At least 18 States have reached HHS Goal for 2015 with over 5 weeks to go
2018 MIDTERM ELECTION
Time: D H M S
OK. The latest weekly snapshot released by the HHS Dept. an hour or so ago was about 25,000 enrollees higher than I figured, which is nice. However, the real news was that they included a state-level breakout of all 37 states, which is awesome!
I've plugged all 37 states into the spreadsheet, broken into 2 numbers: Total active renewals (ie, those who actively renewed or switched plans by the 12/15 deadline) and total autorenewals + new enrollments (unfortunately, I can't really break these out; I tried, but there are overlaps between the 12/15 ASPE report and the 12/19 weekly snapshot). In addition, the autorenewals are a "lump sum" instead of being broken out by state; I attempted to estimate based on the percent-of-total but came up with some states having negative figures, so obviously there are too many variables. That is, just because a particular state has, say, 2% of the active renewals doesn't mean they had 2% of the auto renewals, and so on.
Anyway, after plugging everything into the spreadsheet--along with the state-based exchange data--I can now see just where the HC.gov QHPs are...and the results are impressive and interesting in several ways:
- At least 18 states (well, 17 + DC) have achieved 100% or more of the HHS's (admittedly lowballed) target (or in some cases, the state administration's publicly-stated target) for 2015 already. Note that this generally assumes 30% higher than last year's open enrollment total (ie, 10.4M nationally = 30% more than 8M):
Alabama, Alaska, Arizona, Delaware, DC, Florida, Indiana, Kansas, Maine, Maryland, Nebraska, North Dakota, Oklahoma, South Carolina, South Dakota, Virginia, West Virginia and Wyoming
- I say "at least" 18 because we still have zero renewal/re-enrollment data from California, New York or Hawaii, and even the new enrollee data is still as much as a month out of date in a few states.
- Massachusetts, as always, is a special case. 30% higher than last spring would only be around 42,000; they're up well over 2x that already. However, a more realistic goal for them would be 175K or more given the unique nature of their situation.
- None of these have officially reached my target (which is roughly 56% higher than 2014's open enrollment period), but many are very close (95% or higher)
- Florida has enrolled nearly 1.2 million people already, which is an eyebrow-raiser; that's already 21% higher than last year's grand total (983K), and only 15% less than California's 2014 total (1.405M), even though CA's population is almost double FL's.

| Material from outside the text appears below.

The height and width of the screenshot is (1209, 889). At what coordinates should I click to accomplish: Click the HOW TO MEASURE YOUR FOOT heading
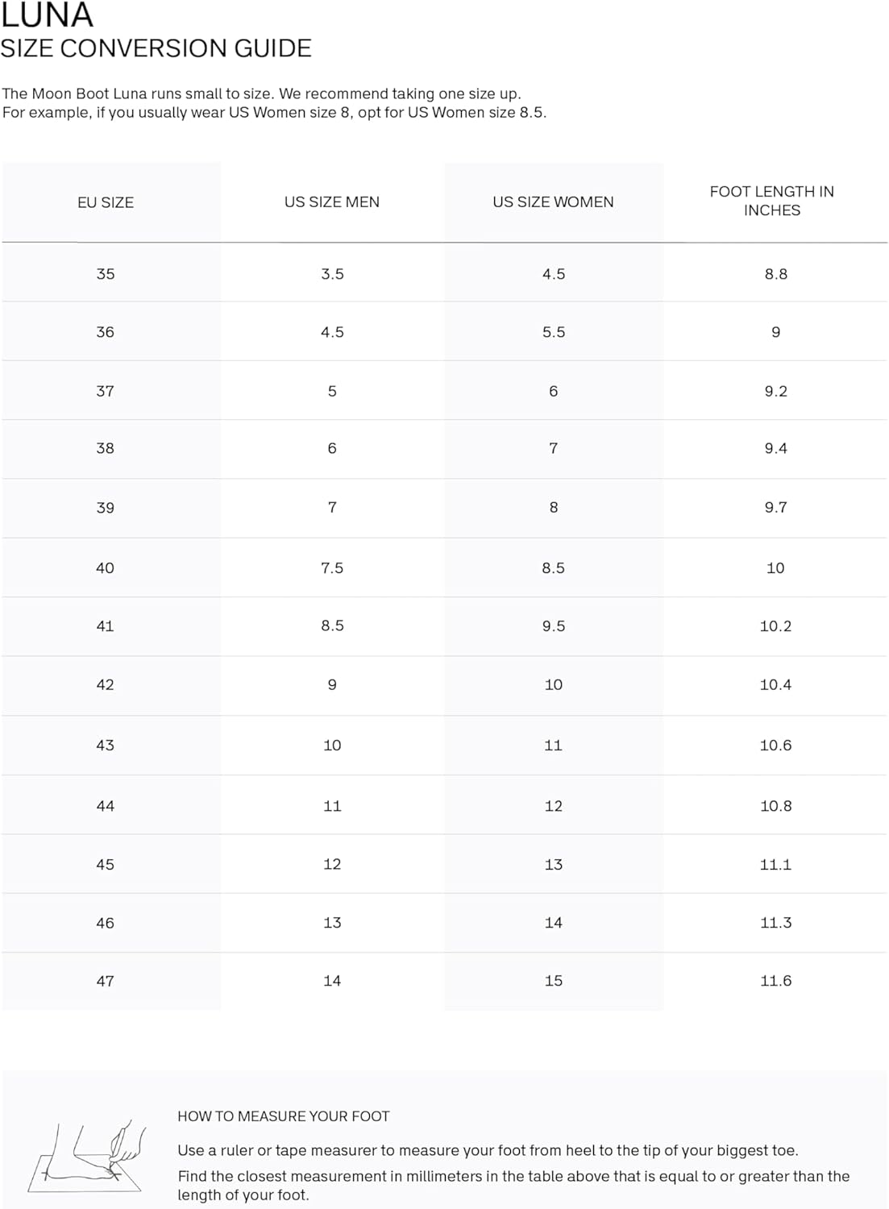[283, 1116]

- Texas, meanwhile, has about 860K, which is also excellent compared to last year--they're over 17% ahead already.
- Of the HC.gov states, Michigan is, surprisingly (to me at least), bringing up the rear in terms of percentage expectations; it's in the low-80s versus the target.

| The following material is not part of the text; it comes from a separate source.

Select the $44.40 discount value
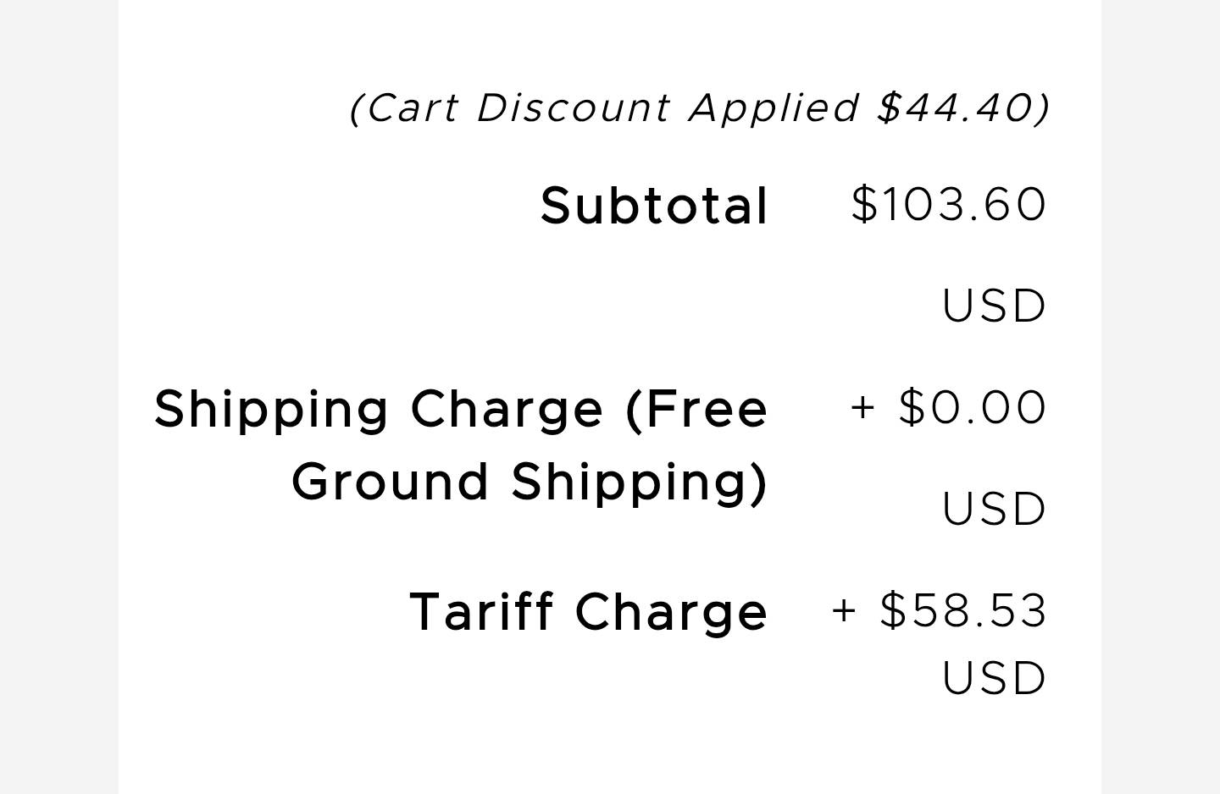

UPDATE: I thought I explained this above, but it seems to be causing confusion, so I'll explain further here:
- In most states (39 + DC), I'm going with 30% higher than last April's QHP total (that is, that state's percentage of the 8.02 million from last spring).
- In the other 11 states (CA, CO, CT, FL, MA, MN, NJ, NM, NY, VT and WA), I'm using either a target from the state exchange or state government official (or a ballpark estimate, in the case of New Jersey). This is why Florida is above their official target even though they're "only" at 21% over last spring.

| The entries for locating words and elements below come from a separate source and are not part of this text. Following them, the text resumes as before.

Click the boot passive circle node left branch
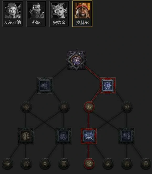152x174 pixels. click(64, 107)
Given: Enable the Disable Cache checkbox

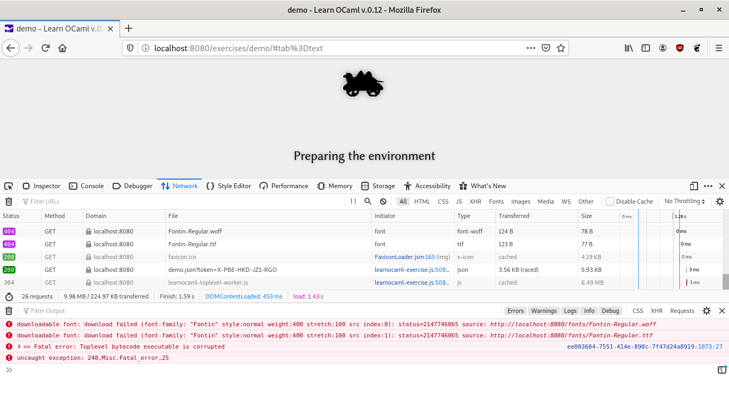Looking at the screenshot, I should click(609, 201).
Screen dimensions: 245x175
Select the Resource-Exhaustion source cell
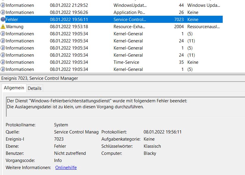pos(130,27)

- However, given the unofficial nature of the NJ target, I've removed them from the "bringing up the rear" comment above.
I should also note that at 7.82 million confirmed QHP selections to date, we're now at least 75% of the way towards the HHS Dept's target of 10.4 million by 2/15 (and likely almost 90% of the way there when you include the missing data from CA, NY, etc).